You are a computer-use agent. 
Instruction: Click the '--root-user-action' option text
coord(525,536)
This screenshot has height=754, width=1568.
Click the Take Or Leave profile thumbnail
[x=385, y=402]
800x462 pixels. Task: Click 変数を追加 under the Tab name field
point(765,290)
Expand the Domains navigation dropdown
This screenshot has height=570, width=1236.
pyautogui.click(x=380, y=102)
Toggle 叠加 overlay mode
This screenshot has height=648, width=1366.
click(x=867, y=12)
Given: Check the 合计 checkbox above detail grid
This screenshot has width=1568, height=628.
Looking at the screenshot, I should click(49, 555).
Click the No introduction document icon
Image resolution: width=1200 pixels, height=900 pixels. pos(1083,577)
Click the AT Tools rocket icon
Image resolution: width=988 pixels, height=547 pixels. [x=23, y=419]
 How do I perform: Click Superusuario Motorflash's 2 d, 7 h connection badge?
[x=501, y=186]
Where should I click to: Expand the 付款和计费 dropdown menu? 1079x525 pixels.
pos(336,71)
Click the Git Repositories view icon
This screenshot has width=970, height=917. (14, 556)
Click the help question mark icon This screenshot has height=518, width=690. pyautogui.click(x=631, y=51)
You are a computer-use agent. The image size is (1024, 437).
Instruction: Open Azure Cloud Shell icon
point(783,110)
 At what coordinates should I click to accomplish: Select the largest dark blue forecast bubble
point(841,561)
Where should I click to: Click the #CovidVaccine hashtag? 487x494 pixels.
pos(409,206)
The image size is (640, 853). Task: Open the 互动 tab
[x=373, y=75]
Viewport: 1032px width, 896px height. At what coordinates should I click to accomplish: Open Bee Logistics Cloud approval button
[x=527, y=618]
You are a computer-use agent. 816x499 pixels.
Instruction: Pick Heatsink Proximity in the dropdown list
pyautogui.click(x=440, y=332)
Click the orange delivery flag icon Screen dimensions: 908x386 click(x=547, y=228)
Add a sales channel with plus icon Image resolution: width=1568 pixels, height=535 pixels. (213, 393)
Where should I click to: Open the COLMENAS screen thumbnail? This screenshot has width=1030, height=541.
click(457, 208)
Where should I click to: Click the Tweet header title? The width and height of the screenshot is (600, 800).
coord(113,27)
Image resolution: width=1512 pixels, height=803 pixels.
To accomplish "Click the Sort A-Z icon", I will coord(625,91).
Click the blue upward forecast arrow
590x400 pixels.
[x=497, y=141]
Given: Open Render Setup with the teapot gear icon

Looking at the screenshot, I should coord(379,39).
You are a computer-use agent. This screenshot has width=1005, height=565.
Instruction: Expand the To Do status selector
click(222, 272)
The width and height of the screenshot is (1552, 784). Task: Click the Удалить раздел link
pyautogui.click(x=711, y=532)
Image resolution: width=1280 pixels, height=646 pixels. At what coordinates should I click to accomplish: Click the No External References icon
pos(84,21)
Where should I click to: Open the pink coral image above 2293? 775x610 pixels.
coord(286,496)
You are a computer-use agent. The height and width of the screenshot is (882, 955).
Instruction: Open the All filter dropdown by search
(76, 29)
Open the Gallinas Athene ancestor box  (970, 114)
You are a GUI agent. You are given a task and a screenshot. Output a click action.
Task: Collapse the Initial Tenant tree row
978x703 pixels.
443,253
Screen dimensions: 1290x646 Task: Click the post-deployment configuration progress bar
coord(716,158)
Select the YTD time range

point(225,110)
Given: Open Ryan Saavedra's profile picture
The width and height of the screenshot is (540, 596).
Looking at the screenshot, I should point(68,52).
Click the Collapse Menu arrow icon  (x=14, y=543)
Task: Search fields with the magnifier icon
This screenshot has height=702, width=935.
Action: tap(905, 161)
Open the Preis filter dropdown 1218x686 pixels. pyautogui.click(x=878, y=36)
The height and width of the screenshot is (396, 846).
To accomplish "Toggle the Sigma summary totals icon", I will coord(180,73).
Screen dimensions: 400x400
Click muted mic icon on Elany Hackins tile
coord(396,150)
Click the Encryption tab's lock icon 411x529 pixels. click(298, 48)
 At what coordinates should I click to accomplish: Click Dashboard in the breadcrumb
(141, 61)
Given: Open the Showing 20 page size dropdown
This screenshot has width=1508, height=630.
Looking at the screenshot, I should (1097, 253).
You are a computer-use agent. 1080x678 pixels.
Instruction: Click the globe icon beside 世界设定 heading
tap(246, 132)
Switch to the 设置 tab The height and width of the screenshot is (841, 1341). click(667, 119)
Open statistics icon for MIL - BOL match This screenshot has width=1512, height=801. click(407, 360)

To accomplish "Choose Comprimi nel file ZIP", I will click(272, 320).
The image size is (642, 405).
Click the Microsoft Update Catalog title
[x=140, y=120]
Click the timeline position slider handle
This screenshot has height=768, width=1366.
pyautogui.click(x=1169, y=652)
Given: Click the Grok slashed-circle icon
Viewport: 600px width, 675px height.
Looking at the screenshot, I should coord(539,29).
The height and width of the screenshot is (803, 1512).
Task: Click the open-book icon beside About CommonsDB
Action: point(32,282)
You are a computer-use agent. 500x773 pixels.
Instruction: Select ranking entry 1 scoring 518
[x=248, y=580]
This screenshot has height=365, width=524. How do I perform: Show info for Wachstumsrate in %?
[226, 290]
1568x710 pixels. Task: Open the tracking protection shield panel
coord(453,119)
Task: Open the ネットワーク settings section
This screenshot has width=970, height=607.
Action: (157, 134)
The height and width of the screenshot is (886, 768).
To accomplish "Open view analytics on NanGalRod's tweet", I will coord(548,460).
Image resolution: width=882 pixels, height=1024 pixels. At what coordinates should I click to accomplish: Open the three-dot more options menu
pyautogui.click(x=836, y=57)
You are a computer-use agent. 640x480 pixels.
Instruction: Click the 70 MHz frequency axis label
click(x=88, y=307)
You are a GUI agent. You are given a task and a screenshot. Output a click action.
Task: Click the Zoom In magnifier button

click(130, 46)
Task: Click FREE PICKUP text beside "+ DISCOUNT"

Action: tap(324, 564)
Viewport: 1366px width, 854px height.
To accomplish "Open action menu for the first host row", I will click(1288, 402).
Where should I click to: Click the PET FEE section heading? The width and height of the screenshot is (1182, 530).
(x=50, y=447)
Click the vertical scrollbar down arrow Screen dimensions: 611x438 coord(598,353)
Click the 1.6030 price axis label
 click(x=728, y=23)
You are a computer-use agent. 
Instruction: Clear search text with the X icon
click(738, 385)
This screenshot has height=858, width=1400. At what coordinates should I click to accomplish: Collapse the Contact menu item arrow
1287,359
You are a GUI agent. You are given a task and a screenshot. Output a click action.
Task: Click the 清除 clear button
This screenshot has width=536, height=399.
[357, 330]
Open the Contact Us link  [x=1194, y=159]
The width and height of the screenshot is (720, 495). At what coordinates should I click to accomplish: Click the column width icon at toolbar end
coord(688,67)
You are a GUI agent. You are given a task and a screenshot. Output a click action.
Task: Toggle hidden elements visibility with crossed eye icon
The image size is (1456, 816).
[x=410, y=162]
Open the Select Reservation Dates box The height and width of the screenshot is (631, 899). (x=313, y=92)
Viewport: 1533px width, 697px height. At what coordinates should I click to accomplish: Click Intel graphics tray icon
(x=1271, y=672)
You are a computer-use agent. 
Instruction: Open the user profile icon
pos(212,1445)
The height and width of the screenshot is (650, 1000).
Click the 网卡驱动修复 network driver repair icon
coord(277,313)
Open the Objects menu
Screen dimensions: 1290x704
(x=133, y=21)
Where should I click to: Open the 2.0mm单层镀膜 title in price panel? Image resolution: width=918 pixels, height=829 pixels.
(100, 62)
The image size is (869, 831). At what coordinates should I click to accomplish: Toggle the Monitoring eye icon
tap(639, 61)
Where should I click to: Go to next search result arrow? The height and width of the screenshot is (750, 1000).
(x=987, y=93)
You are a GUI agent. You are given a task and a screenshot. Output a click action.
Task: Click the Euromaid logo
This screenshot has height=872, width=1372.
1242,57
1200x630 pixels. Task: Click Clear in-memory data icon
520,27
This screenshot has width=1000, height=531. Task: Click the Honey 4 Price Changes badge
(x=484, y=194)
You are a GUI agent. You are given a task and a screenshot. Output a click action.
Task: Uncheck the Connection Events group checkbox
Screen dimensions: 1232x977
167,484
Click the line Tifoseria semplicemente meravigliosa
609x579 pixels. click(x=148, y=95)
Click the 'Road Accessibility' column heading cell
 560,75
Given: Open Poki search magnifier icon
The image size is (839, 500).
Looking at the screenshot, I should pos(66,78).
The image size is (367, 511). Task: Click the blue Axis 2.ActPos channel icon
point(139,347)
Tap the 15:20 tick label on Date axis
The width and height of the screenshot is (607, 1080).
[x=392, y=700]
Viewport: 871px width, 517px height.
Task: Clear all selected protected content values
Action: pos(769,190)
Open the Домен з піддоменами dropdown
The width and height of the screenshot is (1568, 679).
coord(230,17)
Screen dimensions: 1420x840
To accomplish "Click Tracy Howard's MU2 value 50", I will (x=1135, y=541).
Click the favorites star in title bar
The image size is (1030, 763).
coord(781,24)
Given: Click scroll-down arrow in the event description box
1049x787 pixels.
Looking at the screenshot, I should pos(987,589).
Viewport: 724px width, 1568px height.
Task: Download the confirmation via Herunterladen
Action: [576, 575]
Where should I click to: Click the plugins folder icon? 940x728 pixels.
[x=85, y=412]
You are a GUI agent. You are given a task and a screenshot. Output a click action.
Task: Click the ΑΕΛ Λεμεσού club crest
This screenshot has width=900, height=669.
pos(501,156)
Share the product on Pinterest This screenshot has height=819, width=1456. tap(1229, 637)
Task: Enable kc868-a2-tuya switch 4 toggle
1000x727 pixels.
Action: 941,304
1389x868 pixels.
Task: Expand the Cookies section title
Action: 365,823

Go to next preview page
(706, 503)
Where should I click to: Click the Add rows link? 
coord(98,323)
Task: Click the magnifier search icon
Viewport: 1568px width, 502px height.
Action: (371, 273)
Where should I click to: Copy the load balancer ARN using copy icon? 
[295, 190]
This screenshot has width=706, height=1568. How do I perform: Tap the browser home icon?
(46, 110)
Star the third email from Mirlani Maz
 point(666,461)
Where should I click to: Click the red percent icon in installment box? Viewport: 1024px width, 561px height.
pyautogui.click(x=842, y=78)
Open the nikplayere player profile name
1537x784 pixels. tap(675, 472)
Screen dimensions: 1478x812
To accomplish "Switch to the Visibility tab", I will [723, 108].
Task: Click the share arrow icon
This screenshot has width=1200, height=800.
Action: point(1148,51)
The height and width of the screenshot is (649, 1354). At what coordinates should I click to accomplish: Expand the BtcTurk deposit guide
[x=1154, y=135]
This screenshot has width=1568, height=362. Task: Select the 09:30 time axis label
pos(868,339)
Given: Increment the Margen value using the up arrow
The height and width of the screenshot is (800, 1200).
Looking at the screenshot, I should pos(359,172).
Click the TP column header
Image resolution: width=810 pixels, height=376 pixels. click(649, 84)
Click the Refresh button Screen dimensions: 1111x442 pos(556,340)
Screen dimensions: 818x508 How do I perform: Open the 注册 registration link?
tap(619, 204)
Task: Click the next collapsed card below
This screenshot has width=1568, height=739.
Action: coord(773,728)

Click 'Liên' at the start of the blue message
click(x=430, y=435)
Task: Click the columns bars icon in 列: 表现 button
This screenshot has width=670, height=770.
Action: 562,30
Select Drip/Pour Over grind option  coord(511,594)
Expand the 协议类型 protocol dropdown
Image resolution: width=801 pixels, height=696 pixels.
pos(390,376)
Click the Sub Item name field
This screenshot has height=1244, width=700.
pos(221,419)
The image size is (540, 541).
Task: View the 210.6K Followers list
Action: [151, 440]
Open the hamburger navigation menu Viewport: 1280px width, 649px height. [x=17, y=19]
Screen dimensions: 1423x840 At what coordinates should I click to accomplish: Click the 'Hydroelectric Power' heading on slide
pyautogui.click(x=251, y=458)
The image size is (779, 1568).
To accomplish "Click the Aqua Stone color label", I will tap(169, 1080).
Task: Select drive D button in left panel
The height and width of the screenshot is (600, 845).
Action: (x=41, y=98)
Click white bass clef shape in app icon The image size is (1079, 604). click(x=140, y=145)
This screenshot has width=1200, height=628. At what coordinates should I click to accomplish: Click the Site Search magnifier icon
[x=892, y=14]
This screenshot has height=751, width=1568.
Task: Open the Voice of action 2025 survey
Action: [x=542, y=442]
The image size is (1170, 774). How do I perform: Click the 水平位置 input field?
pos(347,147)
◆ ◆ ◆ ◆ ◆
> _Problem to work on_: Repeat exactly the lines from the first line of the records above through the line containing "Add a sales", both included, and nothing else.

> _Exercise output_:
You are a computer-use agent. 
Instruction: Click the '--root-user-action' option text
coord(525,536)
This screenshot has height=754, width=1568.
Click the Take Or Leave profile thumbnail
[x=385, y=402]
800x462 pixels. Task: Click 変数を追加 under the Tab name field
point(765,290)
Expand the Domains navigation dropdown
This screenshot has height=570, width=1236.
pyautogui.click(x=380, y=102)
Toggle 叠加 overlay mode
This screenshot has height=648, width=1366.
click(x=867, y=12)
Given: Check the 合计 checkbox above detail grid
This screenshot has width=1568, height=628.
Looking at the screenshot, I should click(49, 555).
Click the No introduction document icon
Image resolution: width=1200 pixels, height=900 pixels. pos(1083,577)
Click the AT Tools rocket icon
Image resolution: width=988 pixels, height=547 pixels. [x=23, y=419]
 How do I perform: Click Superusuario Motorflash's 2 d, 7 h connection badge?
[x=501, y=186]
Where should I click to: Expand the 付款和计费 dropdown menu? 1079x525 pixels.
pos(336,71)
Click the Git Repositories view icon
This screenshot has width=970, height=917. (14, 556)
Click the help question mark icon This screenshot has height=518, width=690. pyautogui.click(x=631, y=51)
You are a computer-use agent. The image size is (1024, 437).
Instruction: Open Azure Cloud Shell icon
point(783,110)
 At what coordinates should I click to accomplish: Select the largest dark blue forecast bubble
point(841,561)
Where should I click to: Click the #CovidVaccine hashtag? 487x494 pixels.
pos(409,206)
The image size is (640, 853). Task: Open the 互动 tab
[x=373, y=75]
Viewport: 1032px width, 896px height. At what coordinates should I click to accomplish: Open Bee Logistics Cloud approval button
[x=527, y=618]
You are a computer-use agent. 816x499 pixels.
Instruction: Pick Heatsink Proximity in the dropdown list
pyautogui.click(x=440, y=332)
Click the orange delivery flag icon Screen dimensions: 908x386 click(x=547, y=228)
Add a sales channel with plus icon Image resolution: width=1568 pixels, height=535 pixels. (213, 393)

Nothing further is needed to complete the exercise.